- Set exercise 1
Answer these questions using the excerpt on VLAN and VPN security.
(a) Why should VLAN1 not serve as the primary network data VLAN?
(b) Which two protocols are given as not needing to be enabled on all ports?
(c) What devices usually act as the specified VPN endpoints?
- Set exercise 2
Continue the excerpt on VLAN and VPN security from the point where it ends.

- Source excerpt
— Begin —

There are a number of ways to lock down and secure VLANs so they don’t become compromised:

  • Strictly controllling physical security, physical access to network, and server hardware.

  • Not using VLAN1 as the primary network data VLAN; this is the default VLAN, therefore it is easily compromised.

  • Disabling high-risk protocols on any switch or firewall network port that does not require them; for example, protocols such as CDP and PAgP do not need to be enabled on all ports.

  • Pruning VLANs not in use; this will prevent unwanted access from a rogue computer on the network.

  • Controlling inter-VLAN routing by using firewall policies.

End-to-End Security for Site-to-Site VPNs

Many companies use public clouds to achieve certain cloud benefits or they consolidate IT resources into a private cloud. Both require that companies be able to connect private and public clouds. The secure and logical way to do this is by using virtual private networks (VPNs). These connections are commonly referred to as site-to-site VPNs.

The basic concept of a site-to-site VPN is that it extends a private network across a public network such as the Internet. In the case of cloud computing, a VPN can connect to a remote cloud located in a remote corporate data center, or to a publicly hosted cloud provider such as Rackspace, Amazon, or Softlayer, as shown in Figure 6-5.

Figure 6-5.
figure 5

Joining remote network into the local network using a VPN

A VPN provides a tunnel connection between specified VPN endpoints, usually firewalls. These connections are typically authenticated and then secured using encryption techniques. This prevents networked traffic from being analyzed via sniffing techniques. For example, an attacker could possibly see the traffic at the packet level, but after analyzing it, would only see encrypted traffic.

— End —

Entries drawn from a collection:
— Begin —

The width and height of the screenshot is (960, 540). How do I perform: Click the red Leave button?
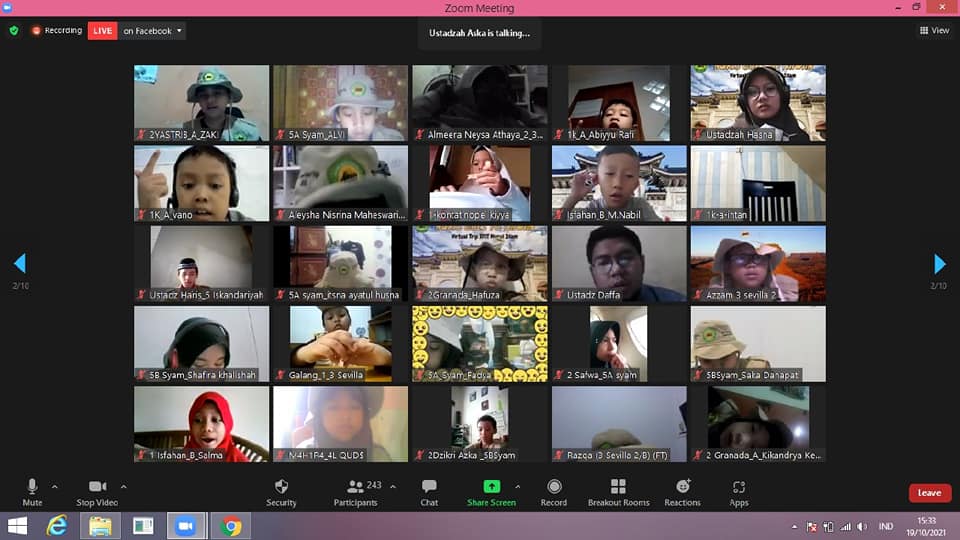coord(929,493)
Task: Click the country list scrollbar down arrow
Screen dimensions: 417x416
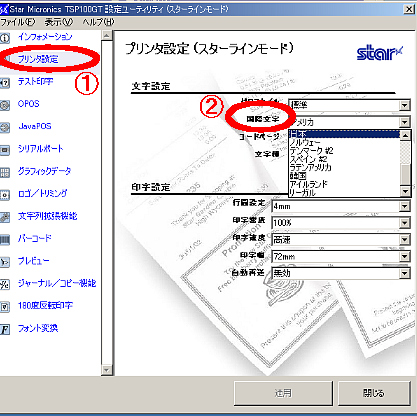Action: point(405,191)
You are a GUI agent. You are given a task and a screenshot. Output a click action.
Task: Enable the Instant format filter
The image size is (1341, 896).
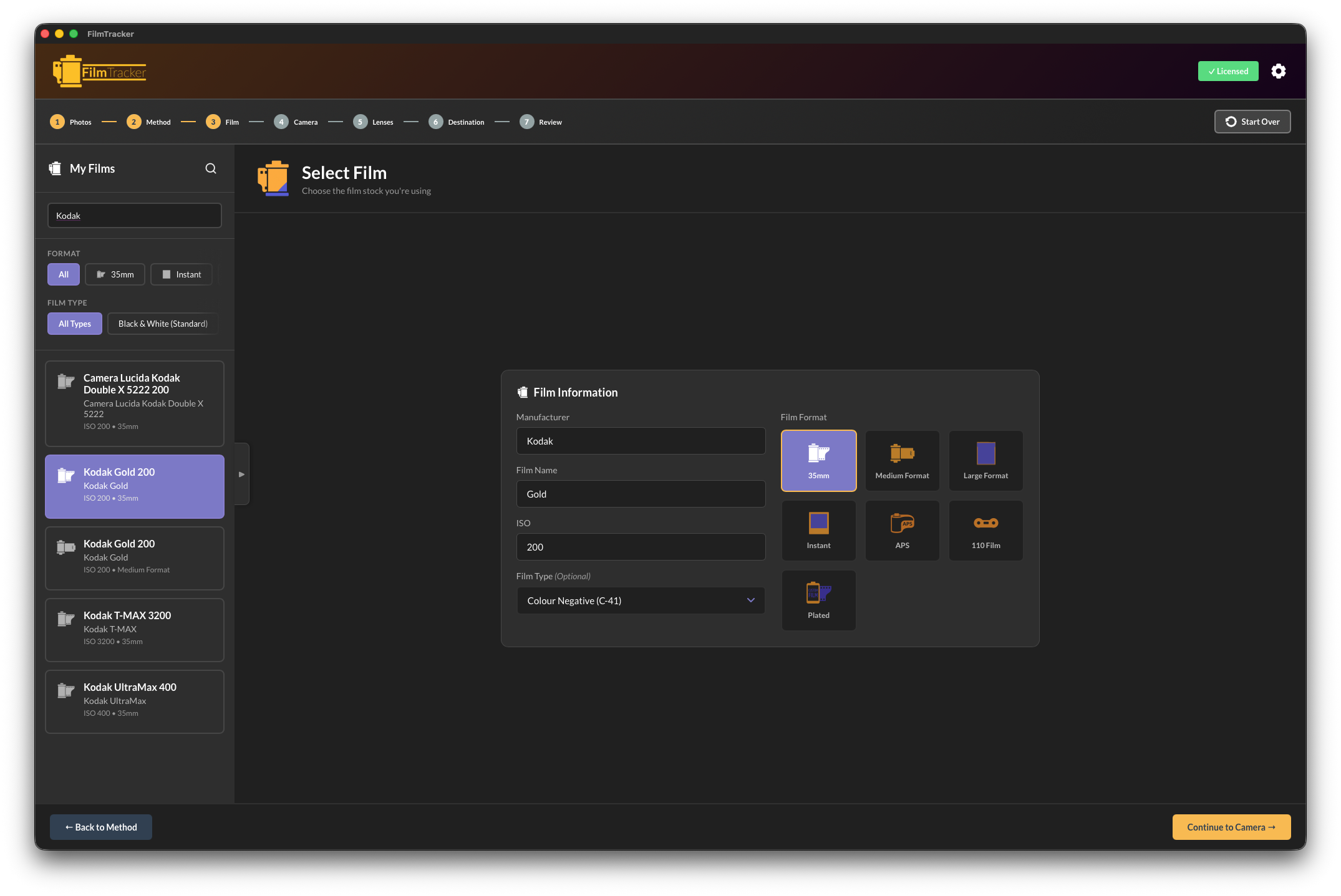[182, 274]
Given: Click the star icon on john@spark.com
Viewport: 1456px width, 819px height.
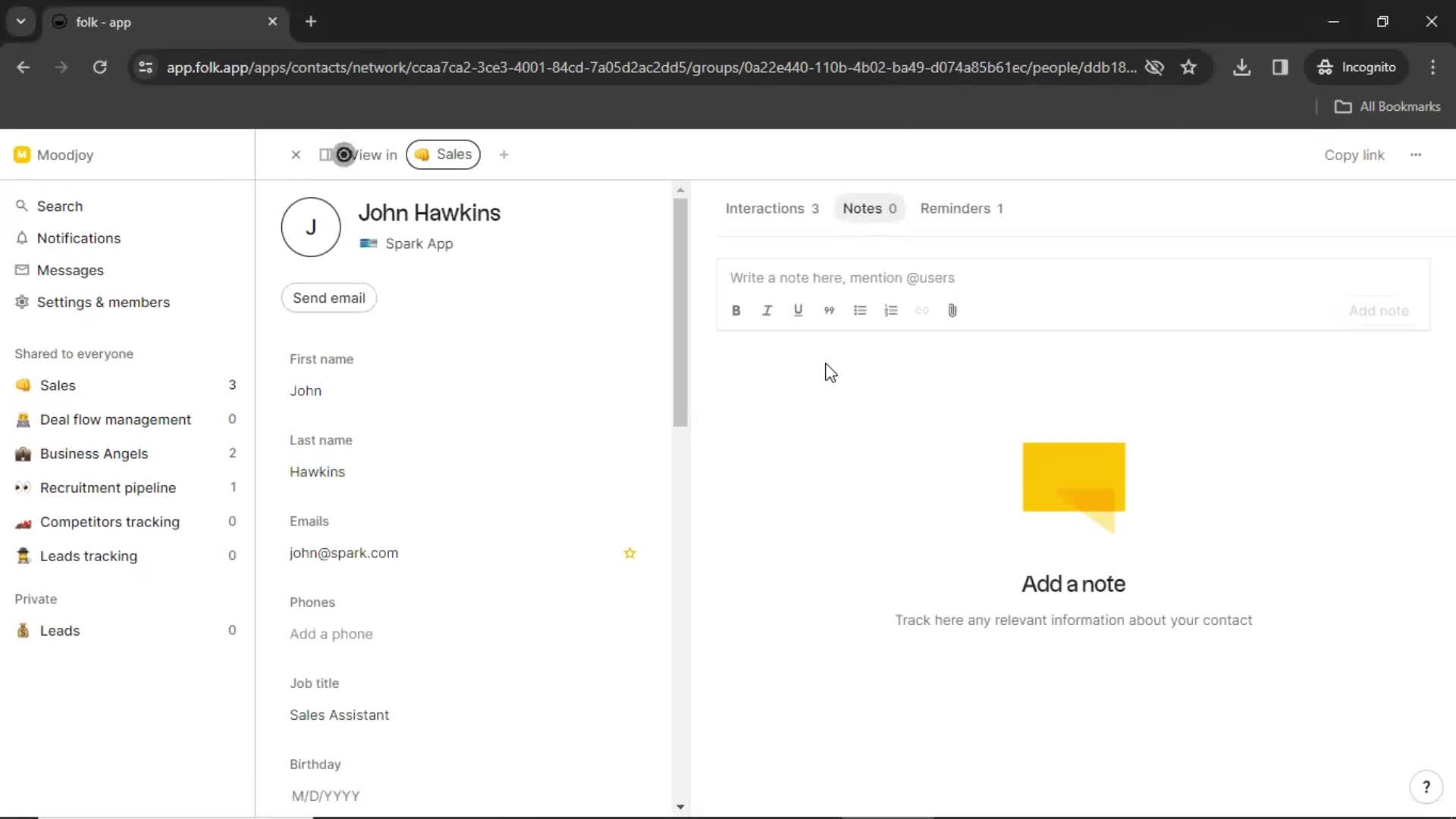Looking at the screenshot, I should pos(630,552).
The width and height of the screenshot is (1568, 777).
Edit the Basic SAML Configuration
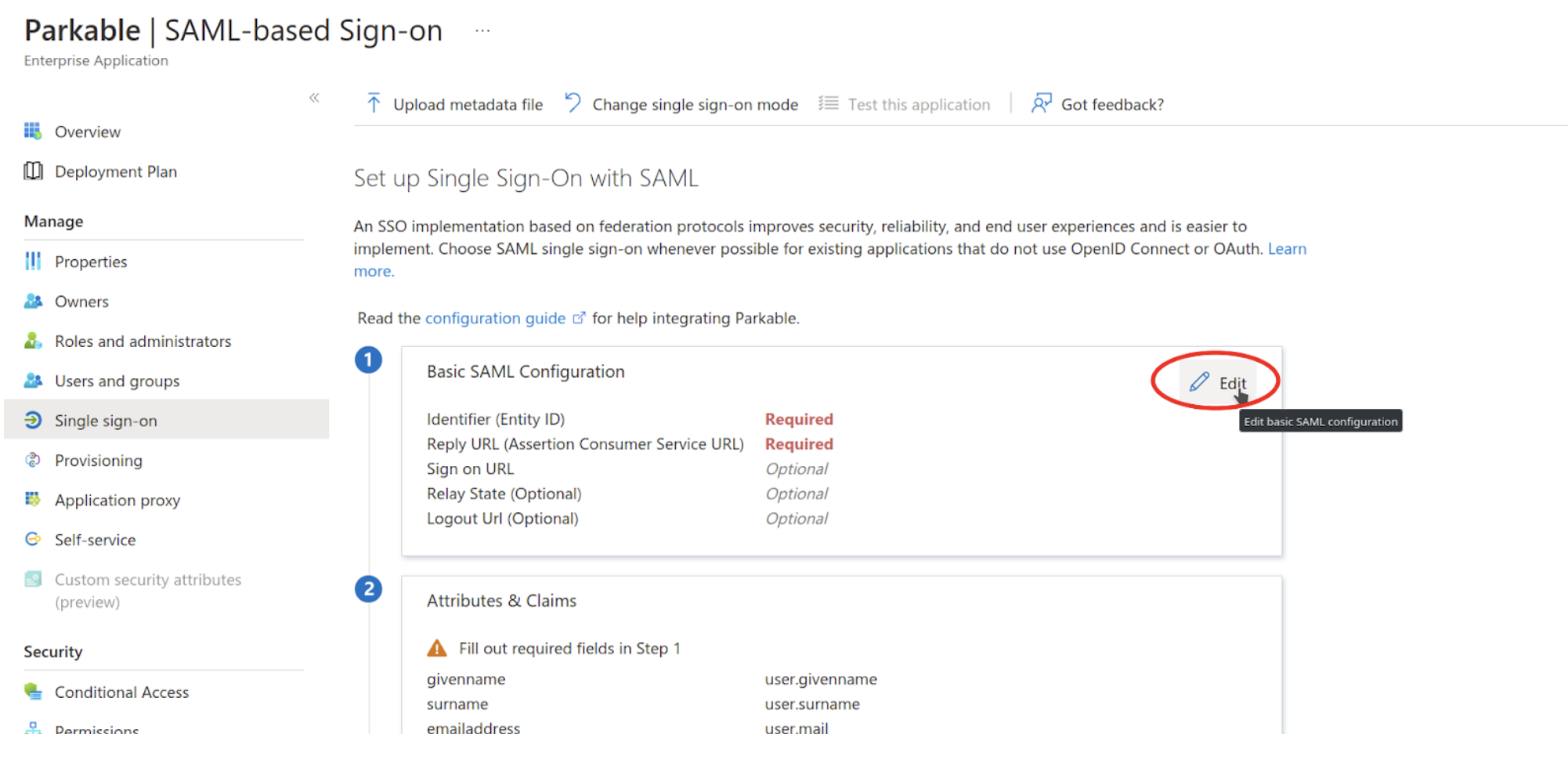point(1218,383)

— End —

- Written reply 1
(a) VLAN1 is the default VLAN, so it is easily compromised.
(b) CDP and PAgP.
(c) Firewalls.

- Written reply 2
The legacy methods to establish VPNs were to use hardware-based firewalls or routers. In cloud computing environments, it is now becoming more common to use software-based appliances to establish VPNs, which allows greater flexibility, fine-grained security, and quick configuration and provisioning times, as shown in Figure 6-6.

Figure 6-6.
figure 6

Joining a remote network to the local network using a software VPN

The two most common site-to-site VPNs used for connecting to remote clouds are IPSEC and SSL/TLSEC. IPSEC is a Layer 3 VPN with an encrypted Layer 3 tunnel between the peers. SSL is a higher layer security protocol than IPSEC, working at the application layer rather than at the network layer.

Site-to-site VPNs were typically built using IPSEC, but now SSL-based VPNs are becoming popular. Major vendors such as Citrix and VMWare provide SSL VPN products to enable remote cloud access. Also, firewall vendors such as Vyatta and Juniper offer software appliances that can be used to enable VPNs and provide a higher level of security through advanced firewall features.

Network security:End-to-End security: Hypervisors and Virtual Machines

One concern within modern data centers is that of securing virtual machines. In public and private clouds, these virtual machines may share the same network and compute resources, not only between company departments but also between separate companies in a public/hybrid cloud environment.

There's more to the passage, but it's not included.